Two leading Crimean Tatar activists imprisoned this year by Russian authorities in annexed Crimea have been freed and have flown to Turkey, the wife of one activist said Wednesday.
"Ilmi Umerov and Akhtem Chiygoz are freed and most likely have already landed in Ankara," Umerov's wife Maye said.
According to the long-time Crimean Tatar leader Mustafa Dzhemilev, Chiygoz and Umerov were first brought to Crimea's capital Simferopol, then flown to Russian city of Anapa, and later the airplane with them onboard went to the Turkish capital Ankara.

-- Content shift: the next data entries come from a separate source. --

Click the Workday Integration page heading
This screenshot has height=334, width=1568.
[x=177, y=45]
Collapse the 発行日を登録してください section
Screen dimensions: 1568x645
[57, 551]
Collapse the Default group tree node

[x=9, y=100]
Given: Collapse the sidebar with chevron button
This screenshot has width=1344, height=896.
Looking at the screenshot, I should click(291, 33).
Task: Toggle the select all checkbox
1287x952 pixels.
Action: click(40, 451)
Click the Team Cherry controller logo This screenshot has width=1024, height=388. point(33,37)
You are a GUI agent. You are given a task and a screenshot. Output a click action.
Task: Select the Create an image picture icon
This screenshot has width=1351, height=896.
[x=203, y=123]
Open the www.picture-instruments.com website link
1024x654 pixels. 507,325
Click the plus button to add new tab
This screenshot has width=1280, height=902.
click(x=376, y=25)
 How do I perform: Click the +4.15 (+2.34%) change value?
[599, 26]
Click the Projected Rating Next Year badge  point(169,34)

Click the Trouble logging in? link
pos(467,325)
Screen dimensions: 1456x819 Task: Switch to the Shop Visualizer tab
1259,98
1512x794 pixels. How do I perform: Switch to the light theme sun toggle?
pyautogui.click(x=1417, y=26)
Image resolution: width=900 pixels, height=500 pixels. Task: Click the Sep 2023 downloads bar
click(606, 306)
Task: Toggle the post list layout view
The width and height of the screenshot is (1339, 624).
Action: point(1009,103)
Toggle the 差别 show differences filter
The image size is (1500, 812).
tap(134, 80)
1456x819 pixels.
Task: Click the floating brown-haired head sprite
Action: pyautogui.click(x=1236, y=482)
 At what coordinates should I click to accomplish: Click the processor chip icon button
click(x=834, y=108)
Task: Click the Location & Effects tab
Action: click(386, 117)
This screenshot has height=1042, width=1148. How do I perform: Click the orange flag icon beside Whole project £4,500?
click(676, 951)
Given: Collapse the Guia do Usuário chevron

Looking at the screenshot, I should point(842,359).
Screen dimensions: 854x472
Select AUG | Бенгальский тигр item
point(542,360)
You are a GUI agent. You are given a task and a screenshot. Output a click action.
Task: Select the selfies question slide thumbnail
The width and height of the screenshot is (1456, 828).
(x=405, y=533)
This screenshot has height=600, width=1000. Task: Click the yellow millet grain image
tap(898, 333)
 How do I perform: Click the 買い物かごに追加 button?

Dzhemilev added that this extradition was made possible due to agreements reached during President Recep Tayyip Erdoğan's visit to Ukraine earlier in October.
Chiygoz and Umerov are members of Mejlis of the Crimean Tatar people, the the single highest executive-representative body of the Crimean Tatars, which was banned by Crimea's Russian authorities as an extremist organization last April.
"Thank you to President of Turkish Republic [Recep Tayyip Erdoğan] for his efforts in freeing our heroes as we agreed in New York and Kiev," Ukrainian President Petro Poroshenko said in a tweet.
Head of the Mejlis Refat Chubarov told reporters that the activists had been freed after "talks between Russian President Vladimir Putin and Erdoğan."
"Active work over this issue has been going on for two weeks. This is the result of recent talks between Erdoğan and Putin," Chubarov said.
He also credited German Chancellor Angela Merkel with playing a role in freeing Chiygoz and Umerov.
Akhtem Chiygoz, who is a deputy chairman of the Mejlis, was sentenced to eight years of prison time by Russian de facto authorities in Crimea over his participation in a demonstration Feb. 26, 2015, in support of Ukraine's territorial integrity. Chiygoz was tried and sentenced for an alleged crimes he committed before the Crimean peninsula was formally incorporated into Russia.
Ilmi Umerov, another deputy chairman of the Mejlis, was sentenced to two years for allegedly inciting violence and mass riots.
Most European countries and the U.S. have repeatedly called for their release and said their sentences were politically motivated.
Russia occupied Crimea, a peninsula in the northern Black Sea, in March 2015 after a referendum considered illegal by both Ukrainian and international law. In response to Russia's occupation of the territory, the U.S., EU and other countries imposed tough economic and political sanctions against Moscow.
Crimean Tatars, an indigenous people of the peninsula, emerged as the most vocal pro-Ukrainian force in Crimea. As a result, the roughly 400,000-strong nation experienced repression, including arbitrary arrests and detentions.